On the plus side, efficient use of memory means that I can feel better about running a dedicated Linux box (container) for each application. Dedicated boxes mean that when I inevitably screw something up, it doesn’t affect the other applications that are running (that I haven’t screwed up yet.) Also, with pre-built containers and snapshots, you can toss machines that you screwed up without losing much time. I know, I know, rebuilding a Linux box instead of fixing it is sacrilege… but I got other shit to do.

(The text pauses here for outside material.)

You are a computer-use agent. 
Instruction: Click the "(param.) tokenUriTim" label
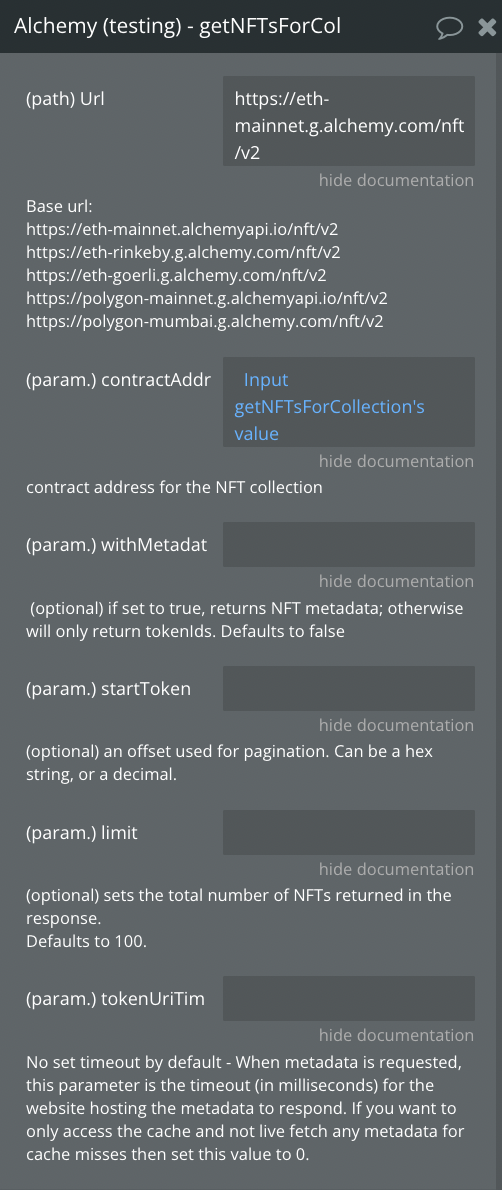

On the minus side, containers don’t really act like VMs, especially when it comes to alternative network configurations. In particular, a Linux Container that uses a TUN or TAP interface needs some extra configuring. The TUN interface is how OpenVPN does its thing, so getting my GATE machine, the OpenVPN server that allows access to the DMZ on my internal network took a lot of fiddling with to get right. I did a bunch of Googling and I ended up with this forum post that recommends rebuilding the TUN interface at boot time with a script.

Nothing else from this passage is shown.